Até às 17h de domingo tinham sido vendidos 26.646 bilhetes, o que corresponde a uma taxa de ocupação de 89%, a maior dos últimos anos segundo Miguel Leal Coelho, vogal do Conselho de Administração. Dos 64 concertos em sala, 35 esgotaram. Um total de 1.700 músicos, número que inclui os profissionais e as várias escolas do ensino vocacional da música de diversos pontos do país que actuaram no foyer do Grande Auditório e no Espaço Música Livre, responderam ao desafio, criando programas que celebram a música no cinema através das obras originais, mas também de arranjos e improvisações. Se por um lado o programa era um mosaico demasiado heterogéneo, tinha a vantagem de poder contemplar todos os gostos.

• Entradas de dados

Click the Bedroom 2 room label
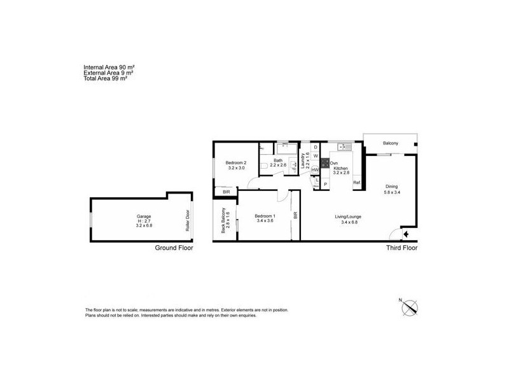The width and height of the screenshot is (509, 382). pos(235,163)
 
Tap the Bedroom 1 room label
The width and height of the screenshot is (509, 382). pos(263,216)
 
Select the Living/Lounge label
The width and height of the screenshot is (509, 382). pos(348,217)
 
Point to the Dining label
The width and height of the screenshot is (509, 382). pos(391,187)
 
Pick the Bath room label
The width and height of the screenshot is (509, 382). pos(278,160)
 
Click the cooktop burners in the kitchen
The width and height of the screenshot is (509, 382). pos(324,162)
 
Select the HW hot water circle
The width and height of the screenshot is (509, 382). pos(316,170)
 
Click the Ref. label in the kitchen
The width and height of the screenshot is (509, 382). pos(357,183)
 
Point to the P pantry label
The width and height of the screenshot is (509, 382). pos(325,184)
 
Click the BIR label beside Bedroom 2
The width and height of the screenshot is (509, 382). pos(226,192)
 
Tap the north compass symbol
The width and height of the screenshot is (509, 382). pos(408,308)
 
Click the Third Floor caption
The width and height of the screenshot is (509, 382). pos(401,248)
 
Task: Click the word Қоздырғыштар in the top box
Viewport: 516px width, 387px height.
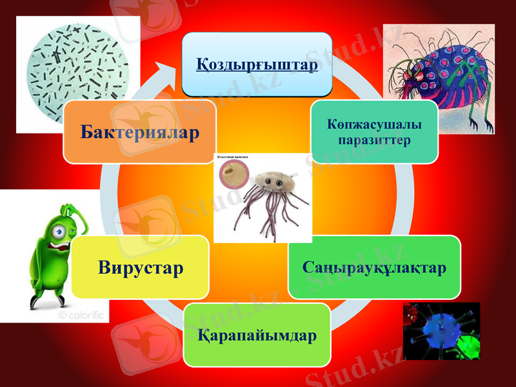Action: pos(257,66)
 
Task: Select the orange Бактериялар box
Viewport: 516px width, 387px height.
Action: pos(139,132)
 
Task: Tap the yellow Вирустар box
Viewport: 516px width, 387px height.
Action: pos(141,266)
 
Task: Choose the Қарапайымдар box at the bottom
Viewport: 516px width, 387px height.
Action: pos(257,335)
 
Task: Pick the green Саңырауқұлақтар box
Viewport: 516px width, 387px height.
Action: pos(374,267)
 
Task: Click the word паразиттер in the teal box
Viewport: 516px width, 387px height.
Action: pos(374,140)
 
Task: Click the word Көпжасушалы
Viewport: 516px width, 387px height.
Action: pos(374,124)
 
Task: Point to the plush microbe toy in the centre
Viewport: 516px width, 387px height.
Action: pos(268,194)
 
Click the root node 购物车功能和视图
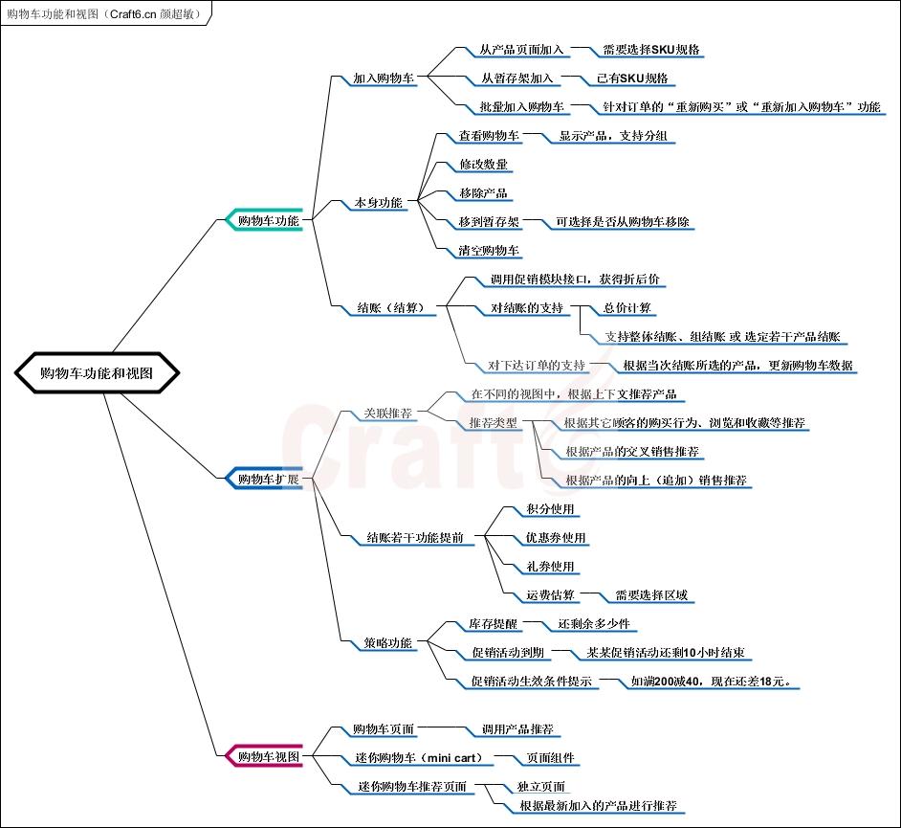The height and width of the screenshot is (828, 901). (x=97, y=373)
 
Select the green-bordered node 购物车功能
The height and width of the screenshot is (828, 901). (x=268, y=220)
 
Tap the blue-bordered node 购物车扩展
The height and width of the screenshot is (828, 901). (x=268, y=479)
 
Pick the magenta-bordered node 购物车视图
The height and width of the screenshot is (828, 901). (x=268, y=756)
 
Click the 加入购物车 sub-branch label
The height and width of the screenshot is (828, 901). (x=384, y=78)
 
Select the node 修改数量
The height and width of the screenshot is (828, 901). (x=484, y=165)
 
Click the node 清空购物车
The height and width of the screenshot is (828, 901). (x=490, y=251)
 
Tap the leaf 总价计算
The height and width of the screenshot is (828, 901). (x=627, y=308)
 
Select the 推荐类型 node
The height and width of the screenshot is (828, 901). (x=494, y=423)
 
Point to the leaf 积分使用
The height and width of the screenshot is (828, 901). (x=551, y=509)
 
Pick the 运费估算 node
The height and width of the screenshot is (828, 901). (x=551, y=595)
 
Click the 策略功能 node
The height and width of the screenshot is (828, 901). (x=388, y=643)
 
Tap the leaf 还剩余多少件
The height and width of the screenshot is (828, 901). (x=595, y=624)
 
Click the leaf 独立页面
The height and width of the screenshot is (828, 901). (x=541, y=787)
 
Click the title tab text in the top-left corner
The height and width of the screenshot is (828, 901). (x=103, y=12)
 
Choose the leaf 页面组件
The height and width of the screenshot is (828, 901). (x=551, y=758)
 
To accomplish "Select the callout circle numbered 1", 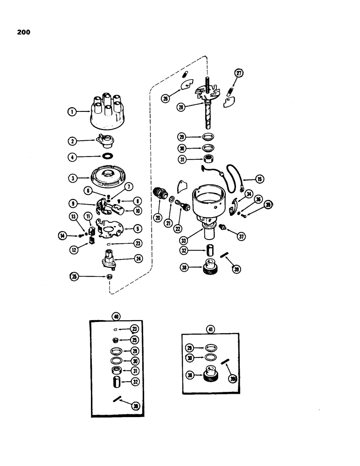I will (71, 112).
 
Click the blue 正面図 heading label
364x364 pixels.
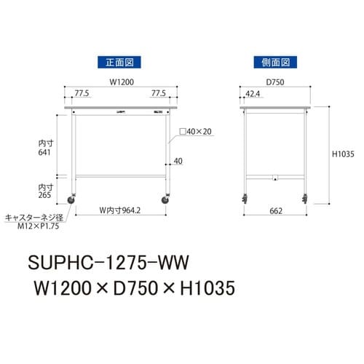tap(118, 62)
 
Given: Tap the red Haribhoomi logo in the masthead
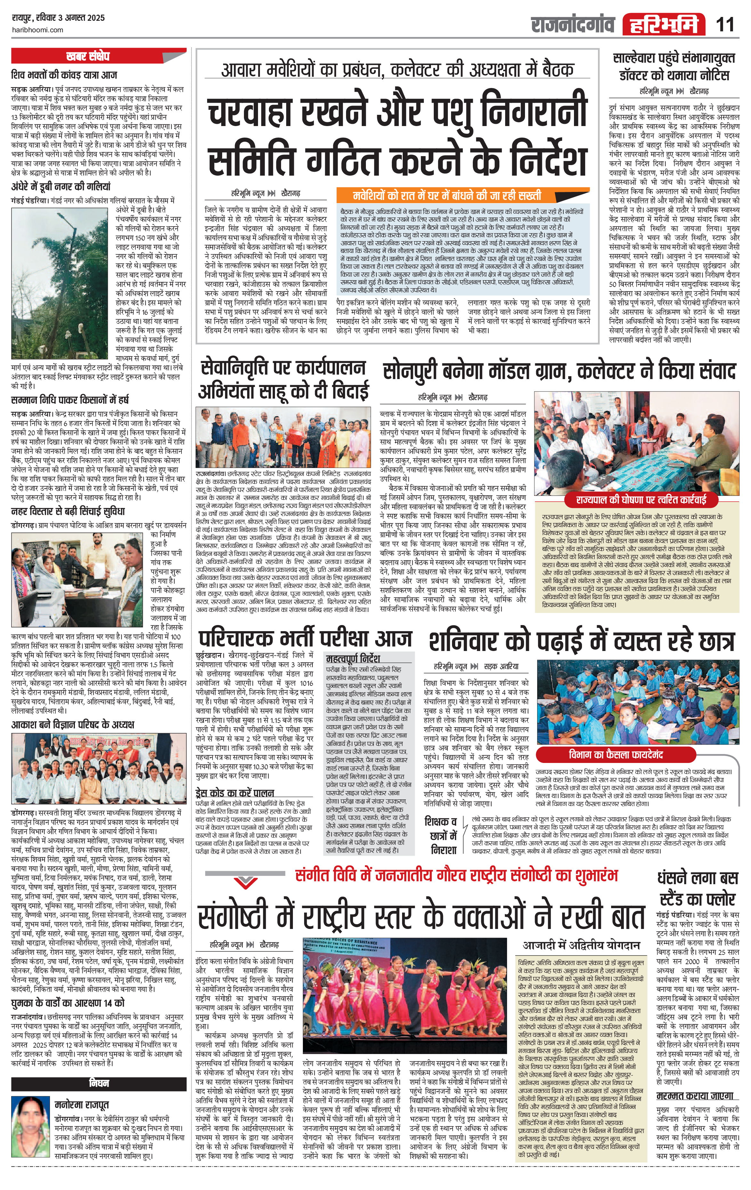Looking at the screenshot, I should [x=664, y=24].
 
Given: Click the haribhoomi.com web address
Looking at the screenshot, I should [x=37, y=30].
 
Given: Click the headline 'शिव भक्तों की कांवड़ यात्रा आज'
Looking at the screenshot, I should [x=64, y=75].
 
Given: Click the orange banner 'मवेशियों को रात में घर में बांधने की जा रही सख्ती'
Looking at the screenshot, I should [x=463, y=195].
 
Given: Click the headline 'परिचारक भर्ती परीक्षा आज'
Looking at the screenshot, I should [x=304, y=638].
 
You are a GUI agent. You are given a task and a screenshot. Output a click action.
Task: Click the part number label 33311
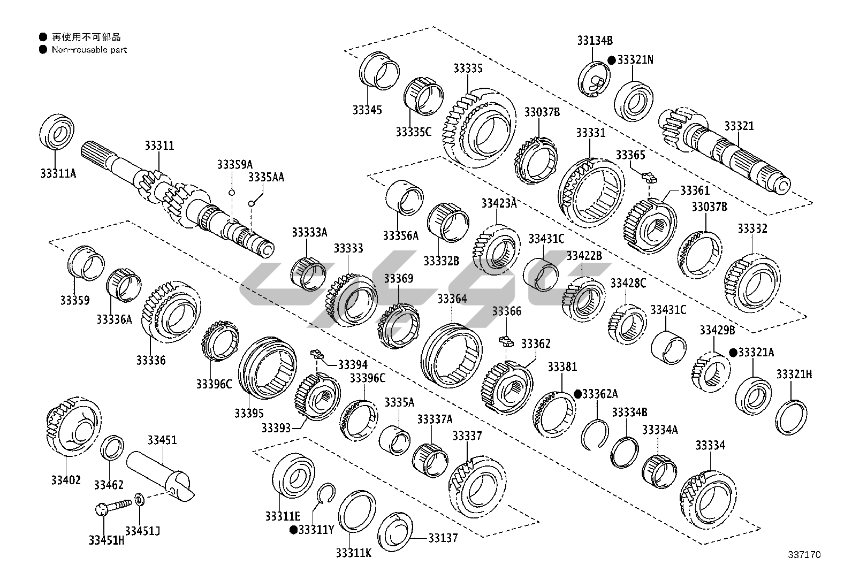point(159,146)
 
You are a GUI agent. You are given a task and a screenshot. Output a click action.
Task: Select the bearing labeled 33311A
point(57,131)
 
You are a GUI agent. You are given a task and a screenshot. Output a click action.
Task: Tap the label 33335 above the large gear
point(468,68)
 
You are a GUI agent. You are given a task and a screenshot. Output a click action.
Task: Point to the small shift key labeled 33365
point(649,177)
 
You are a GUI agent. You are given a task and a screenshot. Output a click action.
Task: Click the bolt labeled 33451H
point(113,507)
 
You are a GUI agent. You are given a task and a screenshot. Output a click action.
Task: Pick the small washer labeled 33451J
point(140,499)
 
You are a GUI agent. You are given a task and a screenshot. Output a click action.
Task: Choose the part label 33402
point(66,480)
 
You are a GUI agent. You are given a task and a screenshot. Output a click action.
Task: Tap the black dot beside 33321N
point(612,60)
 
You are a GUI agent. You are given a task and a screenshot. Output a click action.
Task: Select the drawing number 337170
point(804,555)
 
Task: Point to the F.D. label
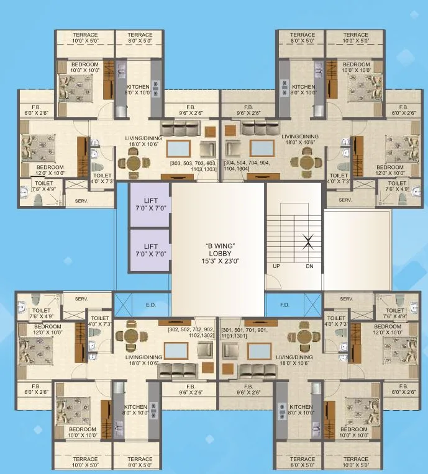[x=285, y=305]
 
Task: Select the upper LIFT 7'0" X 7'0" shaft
[x=149, y=205]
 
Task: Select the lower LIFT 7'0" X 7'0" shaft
[x=149, y=250]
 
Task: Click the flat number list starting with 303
[x=196, y=168]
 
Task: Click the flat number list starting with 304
[x=246, y=168]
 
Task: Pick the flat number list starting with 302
[x=191, y=333]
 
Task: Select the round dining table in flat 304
[x=304, y=162]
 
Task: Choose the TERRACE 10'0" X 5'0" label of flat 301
[x=356, y=462]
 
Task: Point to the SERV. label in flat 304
[x=346, y=200]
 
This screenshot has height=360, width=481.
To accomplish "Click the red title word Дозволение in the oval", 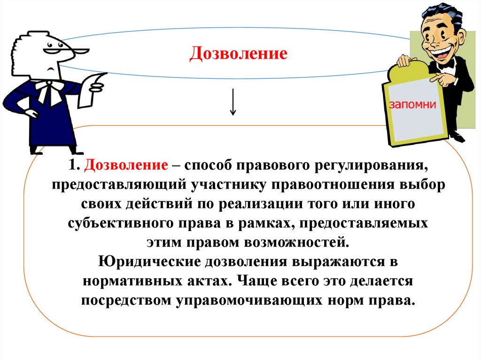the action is [x=238, y=54].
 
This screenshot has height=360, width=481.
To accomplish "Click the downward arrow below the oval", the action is [x=233, y=102].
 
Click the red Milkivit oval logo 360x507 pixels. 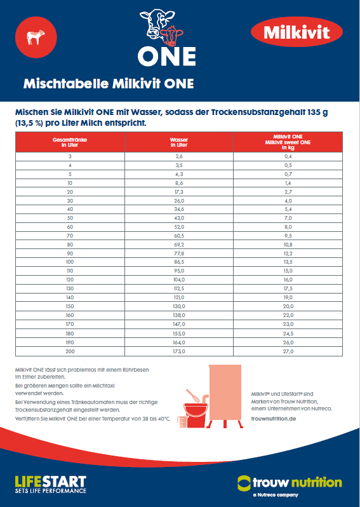coord(297,32)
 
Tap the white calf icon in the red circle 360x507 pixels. coord(35,37)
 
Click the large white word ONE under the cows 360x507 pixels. coord(166,57)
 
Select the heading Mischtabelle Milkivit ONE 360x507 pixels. coord(109,84)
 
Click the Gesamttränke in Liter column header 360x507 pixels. coord(70,142)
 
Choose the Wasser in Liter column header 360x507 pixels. coord(179,142)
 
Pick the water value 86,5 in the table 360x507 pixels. coord(179,262)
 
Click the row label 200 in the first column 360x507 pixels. coord(70,351)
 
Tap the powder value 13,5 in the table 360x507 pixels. coord(288,262)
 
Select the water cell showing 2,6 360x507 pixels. coord(179,156)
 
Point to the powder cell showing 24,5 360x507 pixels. coord(288,334)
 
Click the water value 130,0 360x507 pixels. coord(179,306)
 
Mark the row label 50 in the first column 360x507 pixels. coord(70,218)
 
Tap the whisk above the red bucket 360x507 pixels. coord(192,395)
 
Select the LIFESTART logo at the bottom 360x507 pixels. coord(50,484)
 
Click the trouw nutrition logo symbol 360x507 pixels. coord(244,483)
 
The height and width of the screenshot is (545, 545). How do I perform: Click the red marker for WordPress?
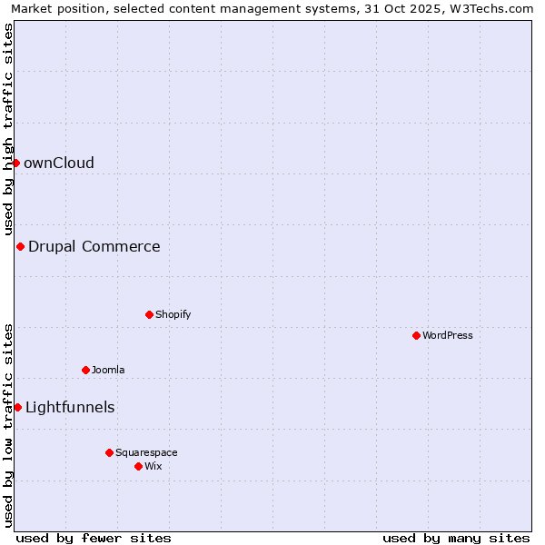coord(416,335)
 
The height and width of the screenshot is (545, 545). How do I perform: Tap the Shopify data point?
coord(149,314)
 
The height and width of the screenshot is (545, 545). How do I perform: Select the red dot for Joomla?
coord(86,370)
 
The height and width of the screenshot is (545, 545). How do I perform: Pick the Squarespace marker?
coord(109,452)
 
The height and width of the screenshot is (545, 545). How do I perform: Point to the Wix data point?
coord(138,466)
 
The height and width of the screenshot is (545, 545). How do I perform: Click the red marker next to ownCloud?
coord(15,163)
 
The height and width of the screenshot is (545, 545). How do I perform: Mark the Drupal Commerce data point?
coord(20,246)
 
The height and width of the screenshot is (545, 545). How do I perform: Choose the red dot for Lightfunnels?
coord(17,407)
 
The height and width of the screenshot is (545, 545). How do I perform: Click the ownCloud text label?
coord(59,164)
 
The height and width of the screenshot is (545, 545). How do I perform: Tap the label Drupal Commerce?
coord(94,247)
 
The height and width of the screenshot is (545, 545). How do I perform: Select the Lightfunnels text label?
coord(70,408)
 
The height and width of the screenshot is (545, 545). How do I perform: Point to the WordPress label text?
coord(448,336)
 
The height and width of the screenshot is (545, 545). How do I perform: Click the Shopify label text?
coord(173,315)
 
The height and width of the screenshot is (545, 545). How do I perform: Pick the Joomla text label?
coord(108,371)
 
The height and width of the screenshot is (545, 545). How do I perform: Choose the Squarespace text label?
coord(146,453)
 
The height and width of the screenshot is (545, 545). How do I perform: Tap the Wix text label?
coord(154,467)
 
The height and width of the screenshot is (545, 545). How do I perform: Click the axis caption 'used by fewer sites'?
coord(94,538)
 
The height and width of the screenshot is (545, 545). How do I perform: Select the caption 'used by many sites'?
coord(456,538)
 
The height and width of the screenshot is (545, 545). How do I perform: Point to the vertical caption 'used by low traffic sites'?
coord(9,424)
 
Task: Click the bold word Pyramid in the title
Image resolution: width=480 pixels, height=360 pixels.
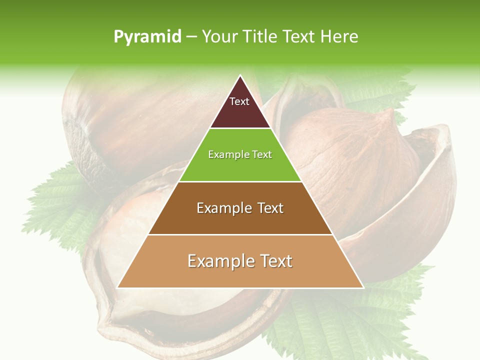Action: point(148,37)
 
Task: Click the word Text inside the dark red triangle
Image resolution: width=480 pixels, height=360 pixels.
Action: point(240,102)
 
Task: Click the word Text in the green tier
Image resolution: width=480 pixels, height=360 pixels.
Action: point(262,155)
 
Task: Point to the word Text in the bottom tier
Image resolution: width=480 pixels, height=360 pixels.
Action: point(276,261)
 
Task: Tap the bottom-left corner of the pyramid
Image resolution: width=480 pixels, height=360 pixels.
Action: point(118,287)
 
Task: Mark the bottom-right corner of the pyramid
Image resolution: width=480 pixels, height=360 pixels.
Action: point(362,287)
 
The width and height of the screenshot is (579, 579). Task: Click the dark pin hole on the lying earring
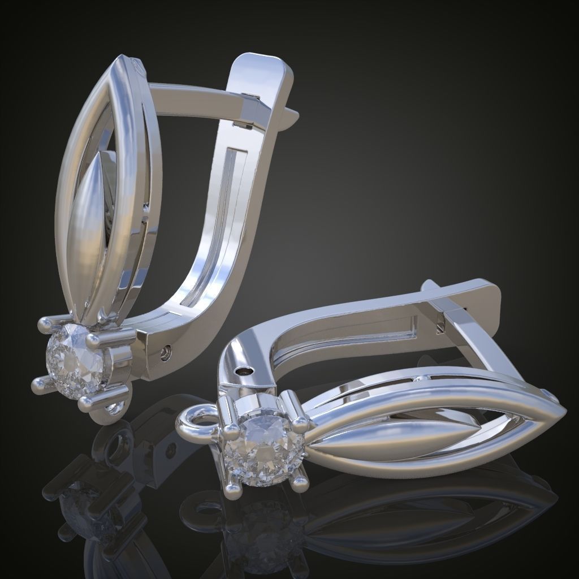[x=244, y=371]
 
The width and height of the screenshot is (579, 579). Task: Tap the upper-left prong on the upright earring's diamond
[x=45, y=324]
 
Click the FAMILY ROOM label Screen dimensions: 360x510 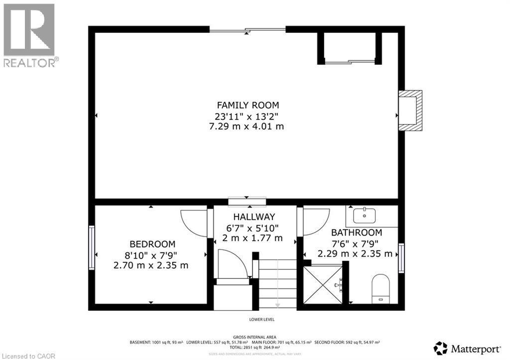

• Tarefa pedida
Cite, sem alterações, o trecho do texto sobre os concertos que vai desde "Até às 17h de" até "todos os gostos.".

• Resultado abaixo
Até às 17h de domingo tinham sido vendidos 26.646 bilhetes, o que corresponde a uma taxa de ocupação de 89%, a maior dos últimos anos segundo Miguel Leal Coelho, vogal do Conselho de Administração. Dos 64 concertos em sala, 35 esgotaram. Um total de 1.700 músicos, número que inclui os profissionais e as várias escolas do ensino vocacional da música de diversos pontos do país que actuaram no foyer do Grande Auditório e no Espaço Música Livre, responderam ao desafio, criando programas que celebram a música no cinema através das obras originais, mas também de arranjos e improvisações. Se por um lado o programa era um mosaico demasiado heterogéneo, tinha a vantagem de poder contemplar todos os gostos.